さまざまな陰謀論の標的となってきたゲイツ氏だが、最近は全米の農地の80%を所有しており、すべての農地を買い取ろうとしているとの主張が拡散されていた。ゲイツ氏の農地買い占め説は、食糧危機にまつわる陰謀論の一つで、このほかに米国では、ウクライナ戦争をきっかけに食糧安全保障に関心が高まった昨年、食料工場で「異常な数」の火災が発生しているといった、事実に反する陰謀めいた噂が広がるなどしていた。

先週、掲示板サイト「レディット」で11回目となる質疑応答「Ask Me Anything.(なんでも聞いて)」を開催したゲイツ氏は、「なぜ大量に農地を買い占めるのか、億万長者がいかに不均衡に買い占めができるかという、富の問題だと思わないか?」と質問を受けると、「私が所有しているのは、米国の農地の4000分の1以下だ」と説明。「生産性を高め、雇用を創出するために投資をしてきた」と理由を語った。一方で「壮大な計画があるわけではないが、実際のところ、これらの判断は、プロの投資チームによってなされたものだ」と加えた。

2021年の「ランドレポート」の報道によると、ゲイツ氏は全米18州に、合わせて242,000エーカーの農地を所有していた。
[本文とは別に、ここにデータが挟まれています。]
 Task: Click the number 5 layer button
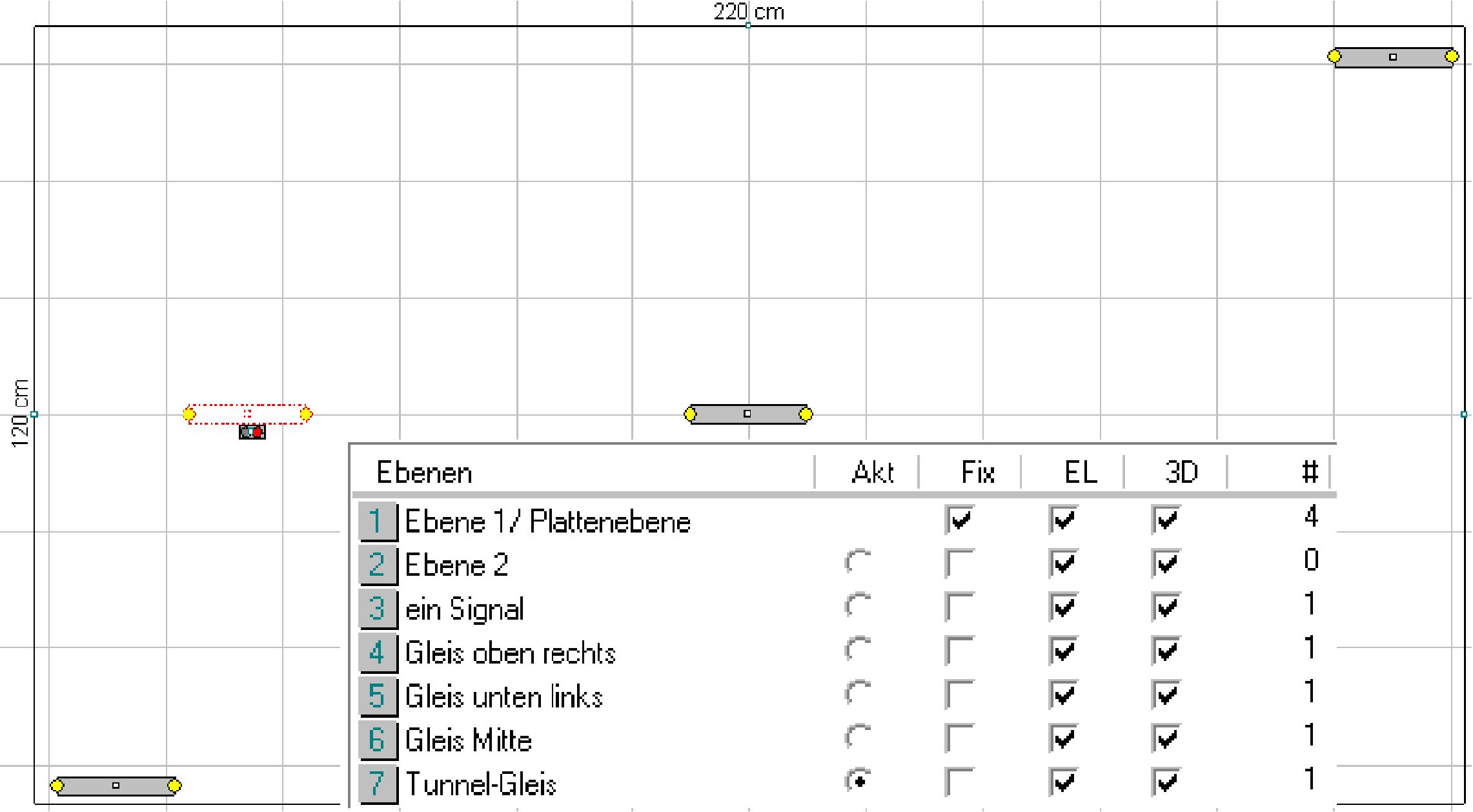tap(377, 696)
民間人の農地所有者としては最大とされるが、同年の農務省の報告によると、米国の全土の農地は895,300,000エーカーで、ゲイツ氏の所有地はこの0.03%にも満たない。

このほか、ゲイツ氏は、富の集中の問題をめぐる質問について、「税金が引き上げられないことに驚いている」と述べ、キャピタルゲイン課税を通常の所得税率と同等にするなどの措置をとるべきとの考えを示した。

インターネットがもたらしたような、テクノロジーによる革命的なシフトが現在起きているかとの質問に、「AIは大きい。Web3がそれほど大きいと思わないし、メタバース的なものも、それだけでは革命的だったとも思わない。でもAIはかなり革命的だ」と答えた。
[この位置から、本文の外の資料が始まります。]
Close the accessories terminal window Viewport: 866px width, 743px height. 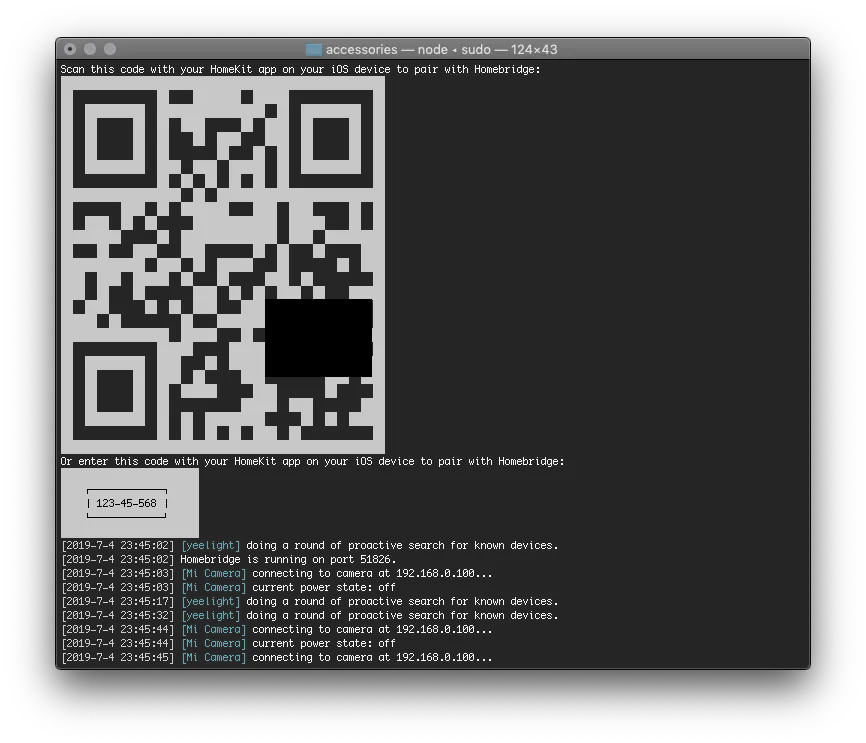[x=70, y=49]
AIに関しては、生成系AIの発展速度に感心しており「巨大なインパクトを及ぼすだろう」としたほか、ChatGPTには「これから起きることが垣間見られる」と関心の高さを示した。

財団の活動が、健康やワクチンに集中しているのはなぜかと聞かれると、「1000ドル以下で救えたはずの子供たちが死んでいくのを目の当たりにした時、これが寄付の最優先事項でなければならないと悟った」と回答。「年間100万人の子供の命を奪うマラリアのような病気に対処するための資金を提供するところはほとんどない」と続け、「進歩はあったが、それでもまだ40万人だ。これをゼロにすることにコミットしている」と語った。